There’s no shame at all in having problems in the bedroom, but ‘sorry, my forehead teeth won’t get up,’ might be a new one.
Male ratfish, also called ghost sharks, live in the depths of the north-eastern Pacific Ocean and have bulbous green eyes, venomous spines and plates of teeth used to crunch the shells of clams and crabs.
They also have a fleshy rod inside a pocket above their eyes, a bit like the dorsal fin of an angler fish, covered in spikes.
Now researchers have discovered that these are actually teeth, complete with mineralised tips.
These gnashes, however, aren’t used for eating – this appendage, called a tenaculum, is for gripping a female’s pectoral fin during mating, new research has found.
Karly Cohen, a researcher at the University of Washington’s Friday Harbor Labs, who collaborated with the team, said scientists had never spotted teeth outside the mouth in this way before.


She said: This insane, absolutely spectacular feature flips the long-standing assumption in evolutionary biology that teeth are strictly oral structure.
‘The tenaculum is a developmental relic, not a bizarre one-off, and the first clear example of a toothed structure outside the jaw.’
Gareth Fraser, a professor of biology at the University of Florida and senior author of the study, added: ‘If these strange chimaeras are sticking teeth on the front of their head, it makes you think about the dynamism of tooth development more generally.
‘If chimaeras can make a set of teeth outside the mouth, where else might we find teeth?’
To clarify, Fraser doesn’t mean ratfish are a chimaera, best known as a fire-breathing monster with a lion’s head, a goat’s body and a serpent’s tail.
Chimaera are cartilaginous fish like sharks, but lack many shark-like traits, like, well, sharp teeth or scales.

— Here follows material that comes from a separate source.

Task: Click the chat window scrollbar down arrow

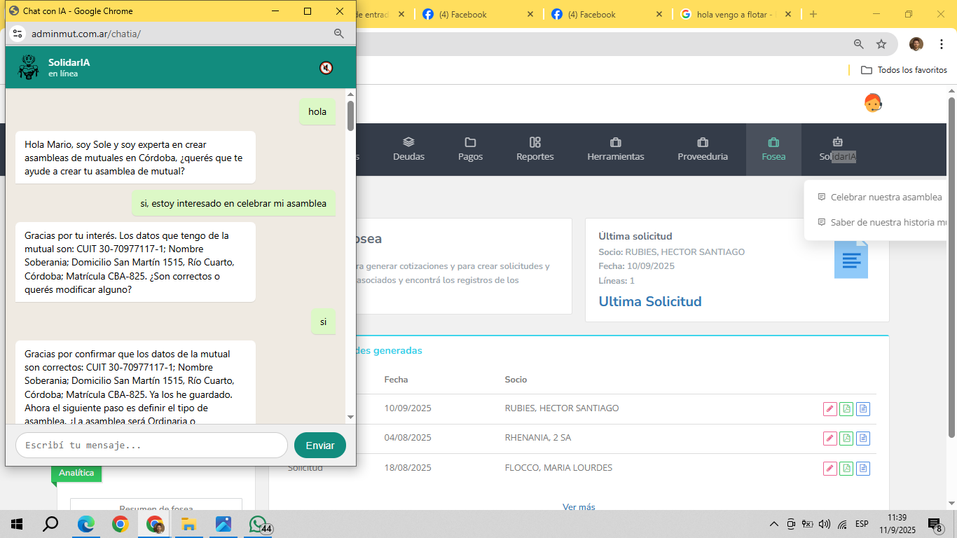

But Fraser and his team wanted to know why ratfish actually have shark-like teeth, albeit ones on a club-like gripper used for sex.
So the researchers examined 40 ratfish specimens, with some over two and a half feet long, as well as fossils, according to the paper published in the Proceedings of the National Academy of Sciences.
By using micro-CT scans, they watched as the tenaculum grew over the ratfish’s lifetime from a tiny nub to a long rod used to give love bites.
Molecular tests identified tooth-forming genes in the appendage, which are typically found in the mouths of sharks.
One of the ghost shark’s ancient relatives, the Helodus simplex, which lived 315million years ago, also had a tenaculum stretching from its snout to its upper jaw.
This suggests that tenaculum teeth formed because of evolutionary tinkering or ‘bricolage’, said Michael Coates, a professor of biology at the University of Chicago.

‘We have a combination of experimental data with paleontological evidence to show how these fishes co-opted a preexisting program for manufacturing teeth to make a new device that is essential for reproduction,’ he added.
For Fraser, how a gnarly, not-a-shark shark with a toothy appendage that hooks mates came to be isn’t too surprising. It’s the depths of the ocean, after all.
From fields of wispy crimson worms to alien-like glowing snailfish that have never seen daylight, all sorts of life thrives in this dark, crushing environment.
‘There are still plenty of surprises down in the ocean depths that we have yet to uncover,’ Fraser said.